My sense was that I could use a TimeUUIDType as the key for my entry, and then query on a KeyRange that starts either with "" as the startKey, or whatever the lastStartKey was. Is this the correct method?
How does get_range_slice actually create a range? Doesn't it have to know the data type of the key? There's no declaration of the data type of the key anywhere. In the storage_conf.xml file, you declare the type of the columns, but not of the keys. Is the key assumed to be of the same type as the columns? Or does it do some magic sniffing to guess?
I've also seen reference implementations where people store TimeUUIDType in columns. However, this seems to have scale issues as this particular key would then become "hot" since every change would have to update it.
Any pointers in this case would be appreciated.
When sorting data only the column-keys are important. The data stored is of no consequence neither is the auto-generated timestamp. The CompareWith attribute is important here. If you set CompareWith as UTF8Type then the keys will be interpreted as UTF8Types. If you set the CompareWith as TimeUUIDType then the keys are automatically interpreted as timestamps. You do not have to specify the data type. Look at the SlicePredicate and SliceRange definitions on this page http://wiki.apache.org/cassandra/API This is a good place to start. Also, you might find this article useful http://www.sodeso.nl/?p=80 In the third part or so he talks about slice ranging his queries and so on.
Doug,
Writing to a single column family can sometimes create a hot spot if you are using an Order-Preserving Partitioner, but not if you are using the default Random Partitioner (unless a subset of users create vastly more data than all other users!).
If you sorted your rows by time (using an Order-Preserving Partitioner) then you are probably even more likely to create hotspots, since you will be adding rows sequentially and a single node will be responsible for each range of the keyspace.
Columns and Keys can be of any type, since the row key is just the first column.
Virtually, the cluster is a circular hash key ring, and keys get hashed by the partitioner to get distributed around the cluster.
Beware of using dates as row keys however, since even the randomization of the default randompartitioner is limited and you could end up cluttering your data.
What's more, if that date is changing, you would have to delete the previous row since you can only do inserts in C*.
Here is what we know :
A slice range is a range of columns in a row with a start value and an end value, this is used mostly for wide rows as columns are ordered. Known column names defined in the CF are indexed however so they can be retrieved specifying names.
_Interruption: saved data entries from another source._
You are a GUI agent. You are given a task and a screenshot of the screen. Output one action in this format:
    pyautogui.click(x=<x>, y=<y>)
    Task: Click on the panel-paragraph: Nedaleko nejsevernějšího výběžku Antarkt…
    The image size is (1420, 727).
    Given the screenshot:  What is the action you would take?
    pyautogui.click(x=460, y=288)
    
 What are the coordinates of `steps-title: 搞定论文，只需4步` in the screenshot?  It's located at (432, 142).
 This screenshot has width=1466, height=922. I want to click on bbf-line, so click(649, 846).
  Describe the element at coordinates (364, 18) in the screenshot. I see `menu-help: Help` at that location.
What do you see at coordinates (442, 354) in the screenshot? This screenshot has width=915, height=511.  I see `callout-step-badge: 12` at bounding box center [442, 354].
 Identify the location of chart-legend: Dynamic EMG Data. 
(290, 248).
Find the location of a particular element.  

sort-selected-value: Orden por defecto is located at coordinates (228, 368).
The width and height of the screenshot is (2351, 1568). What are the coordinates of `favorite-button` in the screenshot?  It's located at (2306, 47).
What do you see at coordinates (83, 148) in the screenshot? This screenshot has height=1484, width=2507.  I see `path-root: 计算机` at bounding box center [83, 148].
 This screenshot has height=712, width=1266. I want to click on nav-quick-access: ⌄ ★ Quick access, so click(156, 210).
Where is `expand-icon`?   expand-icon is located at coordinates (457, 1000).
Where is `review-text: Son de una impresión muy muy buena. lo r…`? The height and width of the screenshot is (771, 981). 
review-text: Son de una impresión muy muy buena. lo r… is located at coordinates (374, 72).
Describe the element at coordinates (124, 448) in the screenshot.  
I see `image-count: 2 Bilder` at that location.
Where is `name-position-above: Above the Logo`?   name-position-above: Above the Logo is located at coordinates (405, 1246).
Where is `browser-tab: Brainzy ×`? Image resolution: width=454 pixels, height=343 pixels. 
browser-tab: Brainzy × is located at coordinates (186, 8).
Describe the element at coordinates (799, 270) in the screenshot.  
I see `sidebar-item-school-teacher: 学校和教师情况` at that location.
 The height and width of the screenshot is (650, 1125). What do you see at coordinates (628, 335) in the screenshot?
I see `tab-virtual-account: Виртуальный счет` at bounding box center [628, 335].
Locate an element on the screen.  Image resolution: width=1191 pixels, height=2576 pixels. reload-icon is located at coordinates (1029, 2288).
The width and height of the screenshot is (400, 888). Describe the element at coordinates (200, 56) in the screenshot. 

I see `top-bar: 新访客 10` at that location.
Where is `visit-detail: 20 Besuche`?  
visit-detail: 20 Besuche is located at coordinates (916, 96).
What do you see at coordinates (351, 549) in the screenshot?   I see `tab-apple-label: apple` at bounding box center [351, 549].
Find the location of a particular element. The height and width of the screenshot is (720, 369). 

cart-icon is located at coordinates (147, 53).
A key slice, is a key associated with the sliced column range as returned by Cassandra
The equivalent of a where clause uses secondary indexes, you may use inequality operators there, however there must be at least ONE equals clause in your statement (also see https://issues.apache.org/jira/browse/CASSANDRA-1599).
Using a key range is ineffective with a Random Partitionner as the MD5 hash of your key doesn't keep lexical ordering.
What you want to use is a Column Family based index using a Wide Row :
CompositeType(TimeUUID | UserID)
In order for this not to become hot, add a first meaningful key ("shard key") that would split the data accross nodes such as the user type or the region.
Having more data than necessary in Cassandra is not a problem, it's how it is designed, so what you must ask yourself is "what do I need to query" and then design a Column Family for it rather than trying to fit everything in one CF like you'd do in an RDBMS.